## Obiettivo
Riporti come elenco JSON di stringhe, una per riga, le righe del materiale che vanno da quella contenente "The width and height of the screenshot is (799, 459)." fino alla fine del materiale, estremi compresi. Tralasci le righe vuote ed escluda le immagini dalla risposta.

Voci di puntamento su documenti e screenshot:
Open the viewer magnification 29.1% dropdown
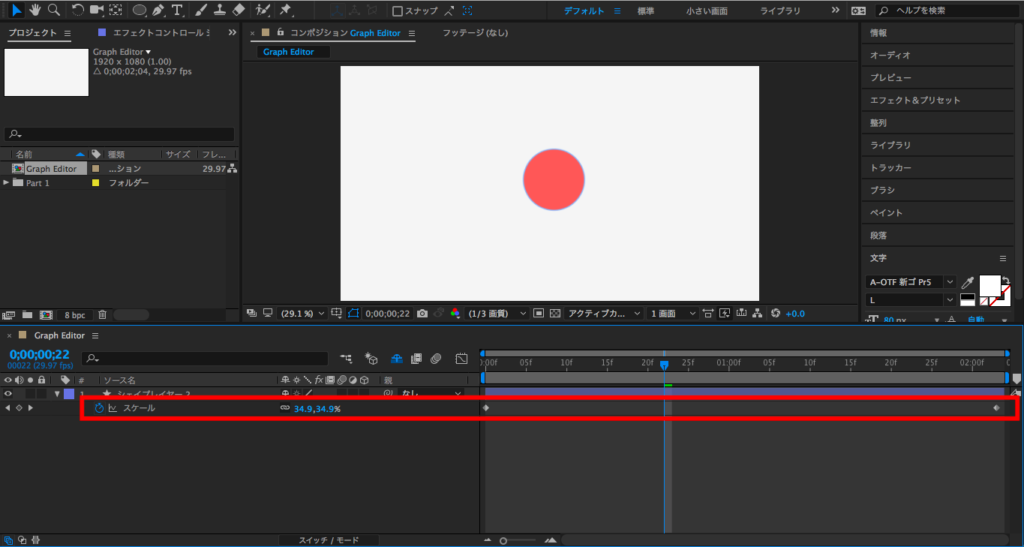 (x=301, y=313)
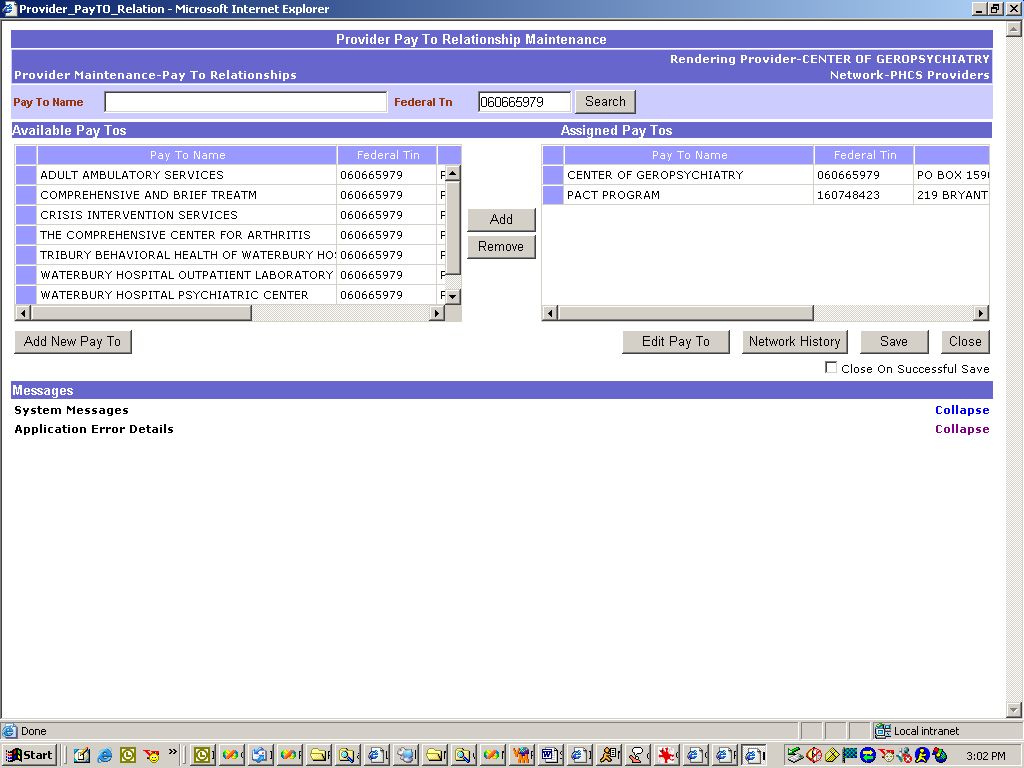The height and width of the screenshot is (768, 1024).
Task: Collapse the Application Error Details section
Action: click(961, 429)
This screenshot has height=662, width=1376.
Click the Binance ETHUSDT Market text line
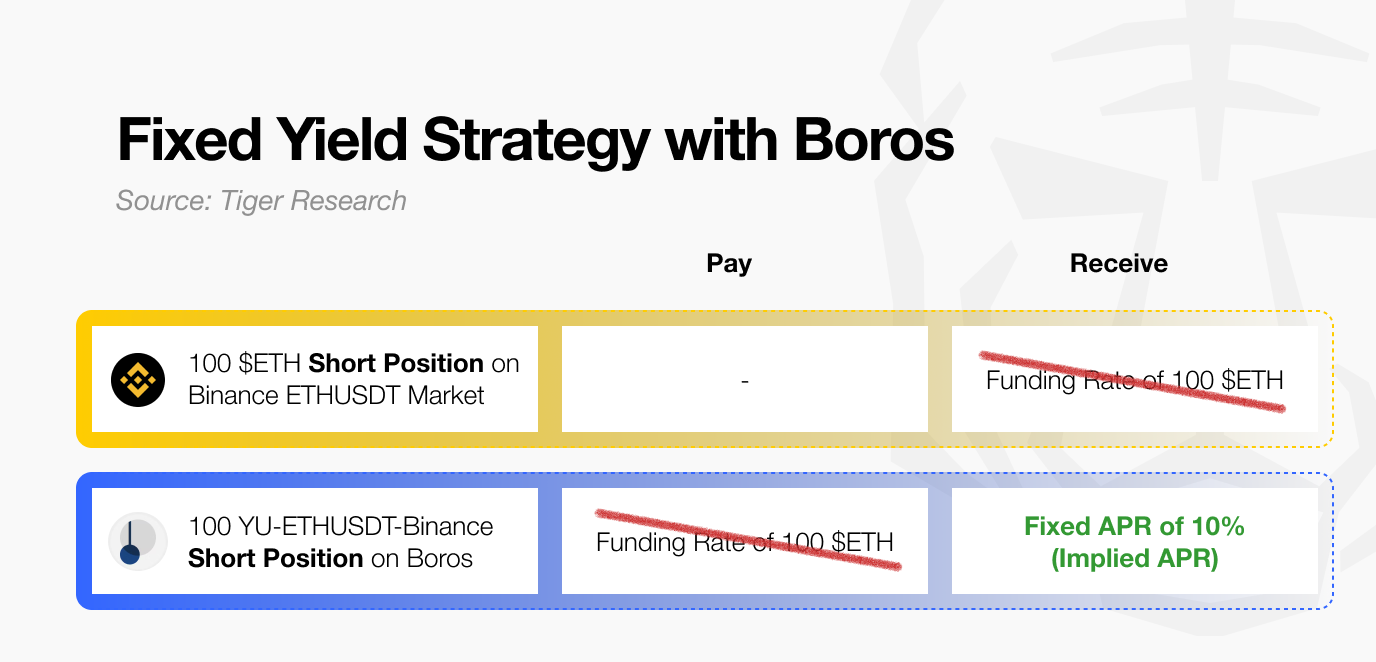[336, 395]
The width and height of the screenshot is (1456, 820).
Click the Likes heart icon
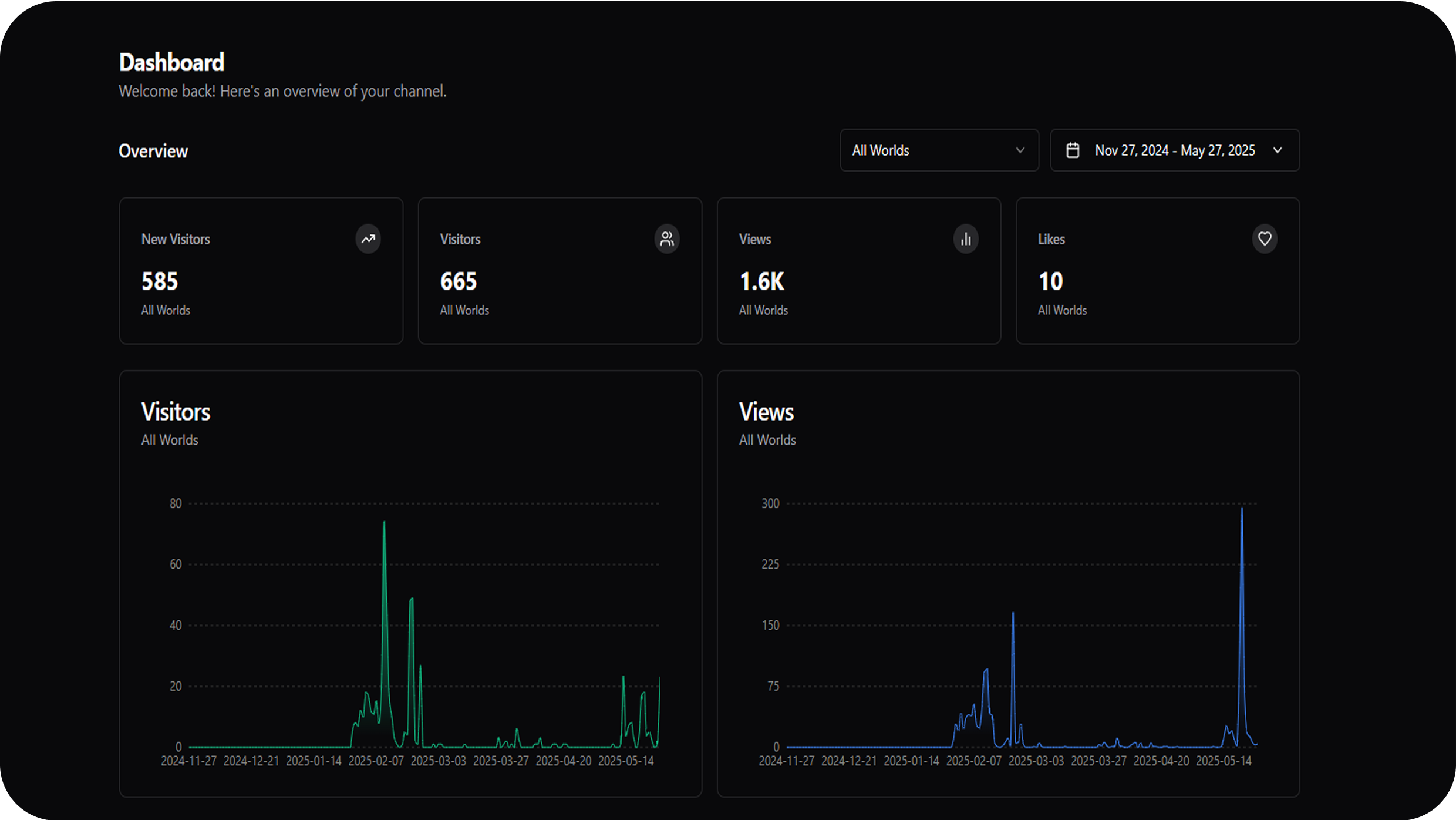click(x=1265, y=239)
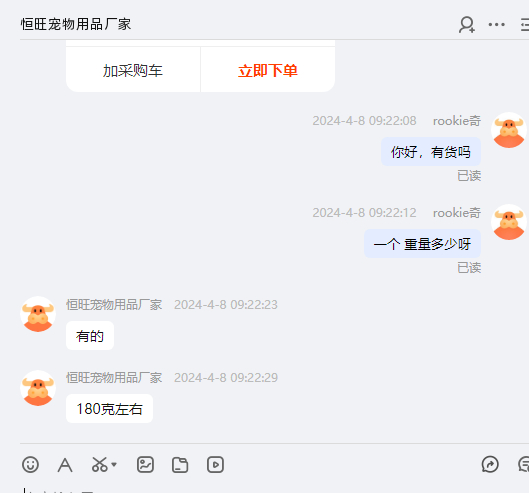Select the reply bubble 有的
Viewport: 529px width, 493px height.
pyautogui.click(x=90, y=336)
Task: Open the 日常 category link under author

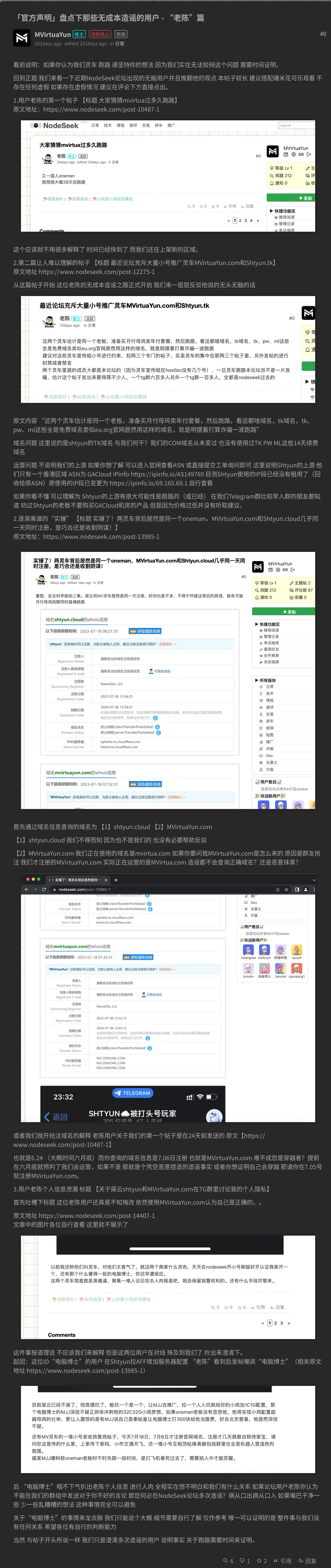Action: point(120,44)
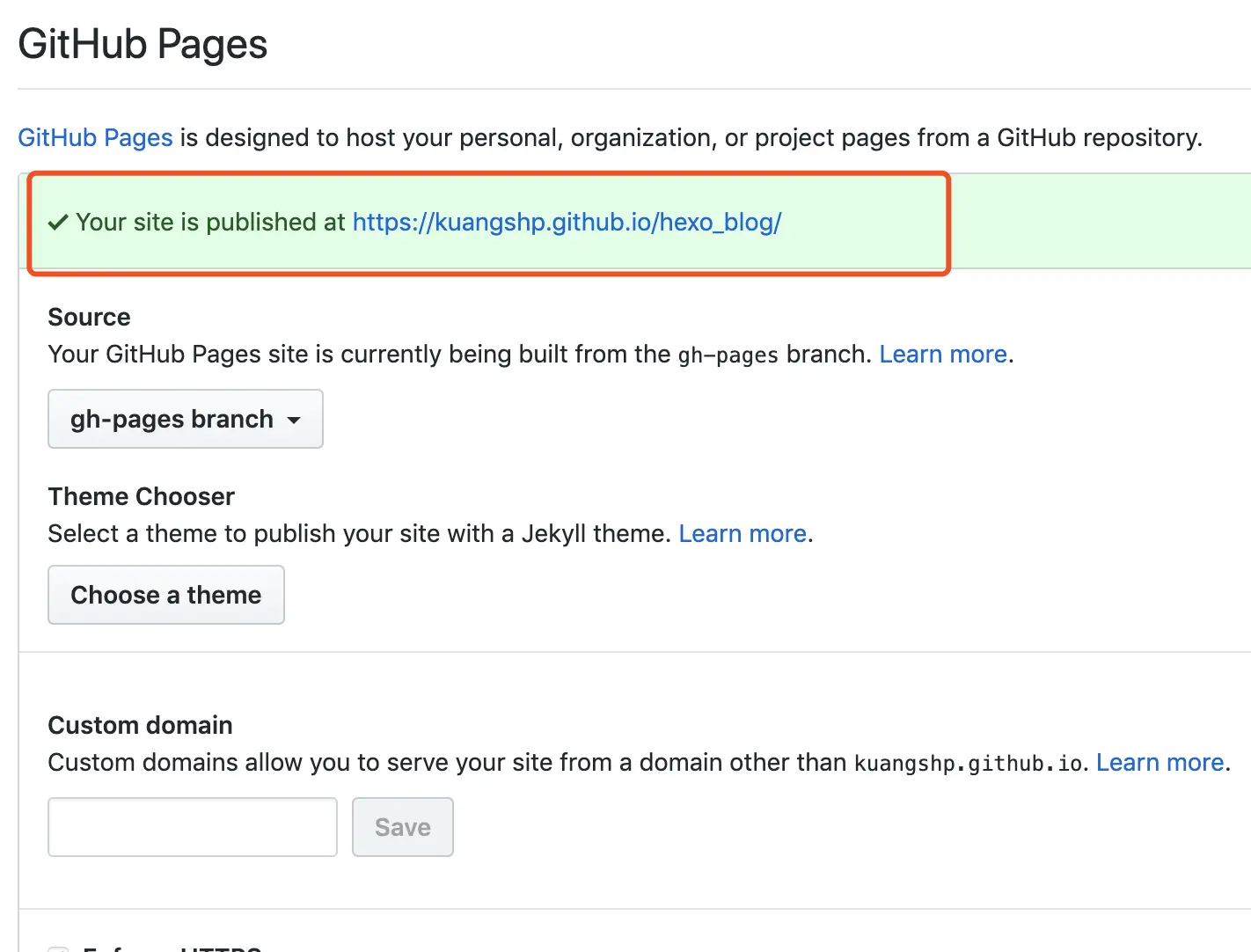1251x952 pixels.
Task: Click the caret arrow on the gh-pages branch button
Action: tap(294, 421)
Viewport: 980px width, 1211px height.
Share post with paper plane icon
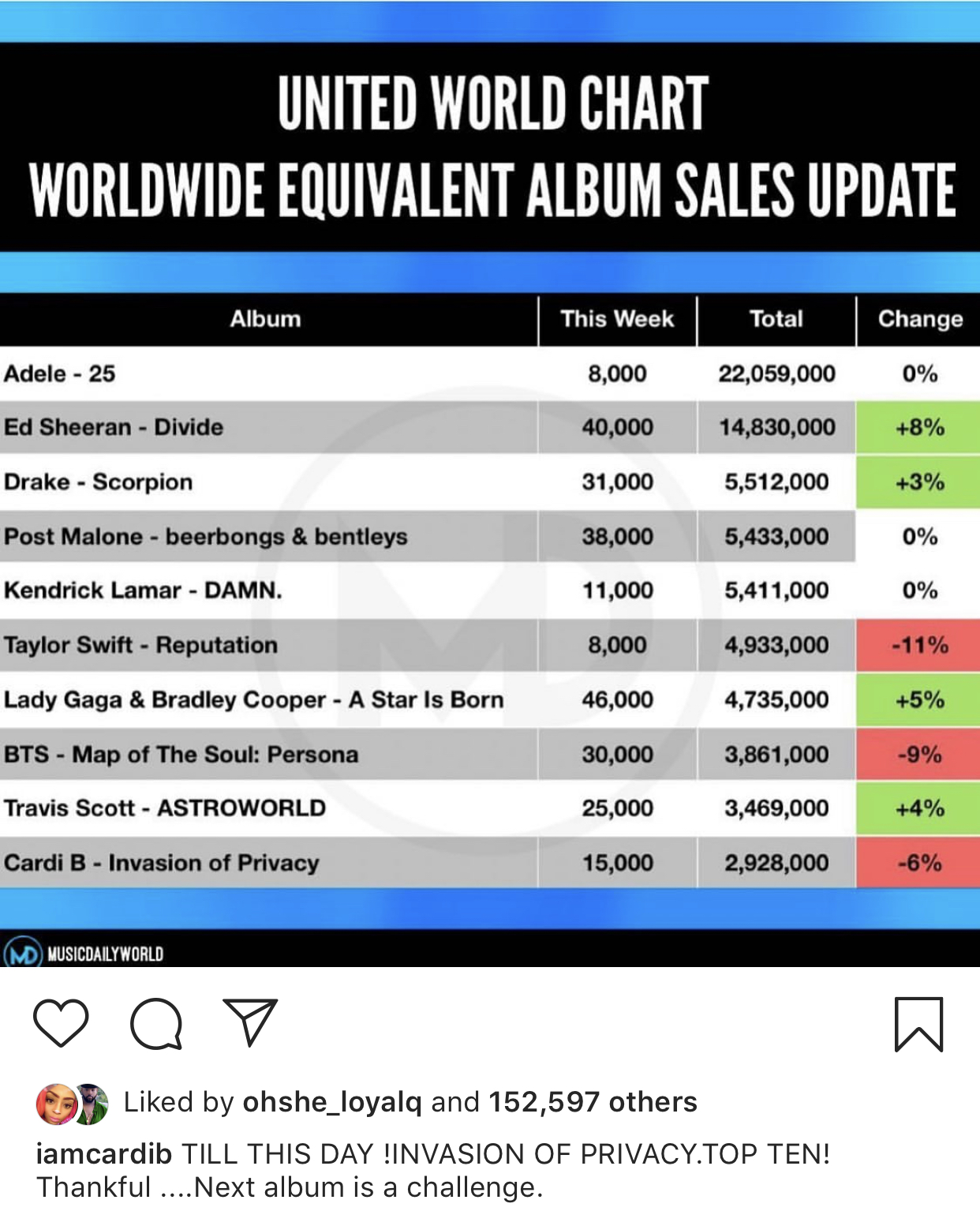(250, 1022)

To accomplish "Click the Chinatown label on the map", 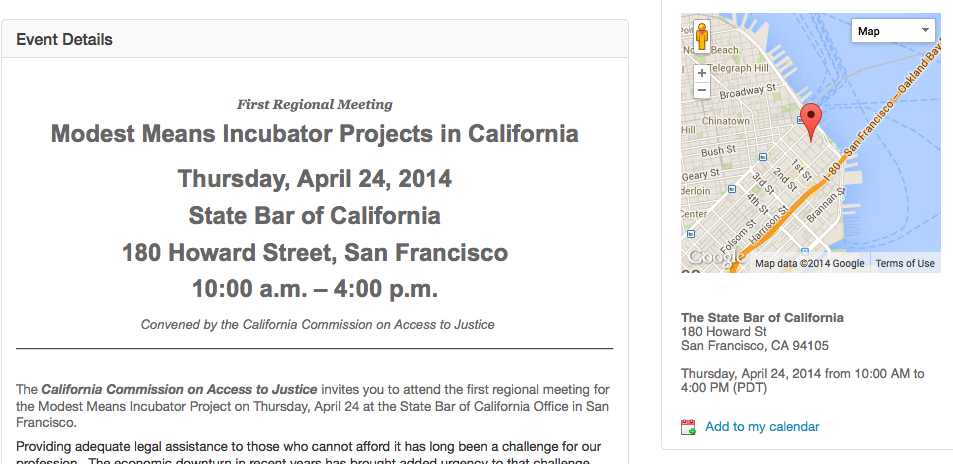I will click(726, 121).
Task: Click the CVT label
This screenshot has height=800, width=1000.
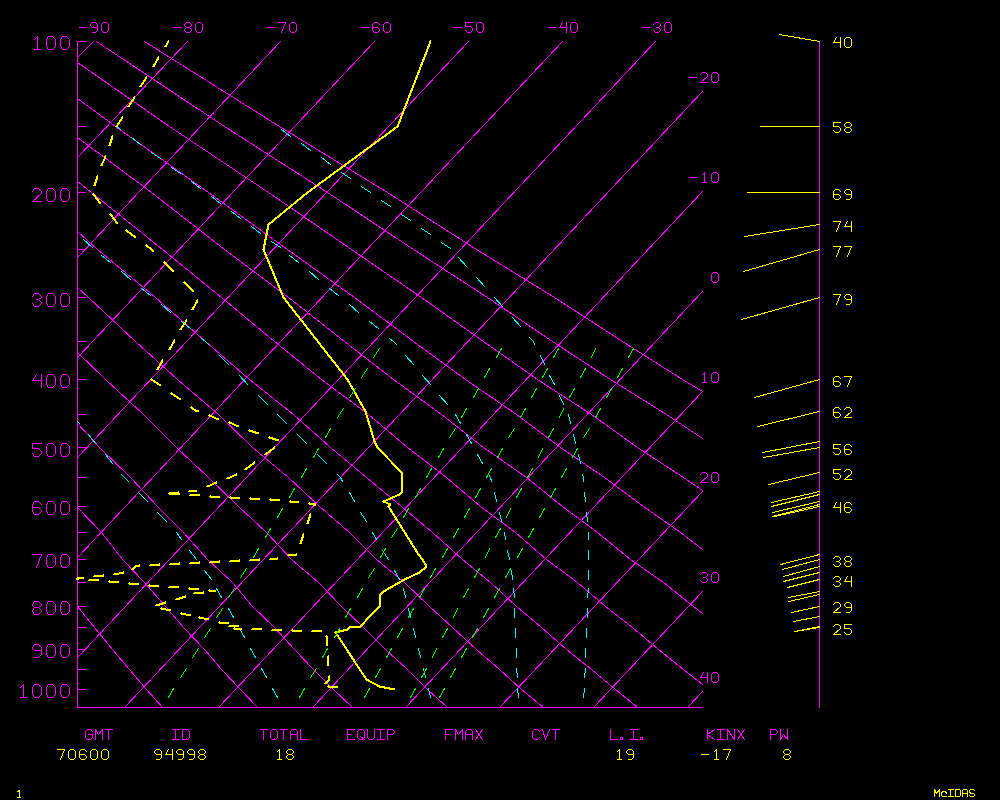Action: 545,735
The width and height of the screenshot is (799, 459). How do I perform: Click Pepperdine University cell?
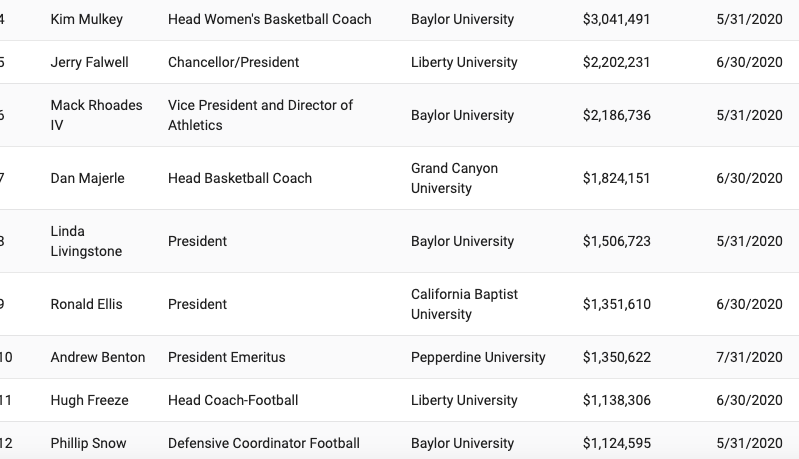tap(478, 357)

## Esito del compito
[
  "The width and height of the screenshot is (799, 459). How do I perform: Click Pepperdine University cell?",
  "tap(478, 357)"
]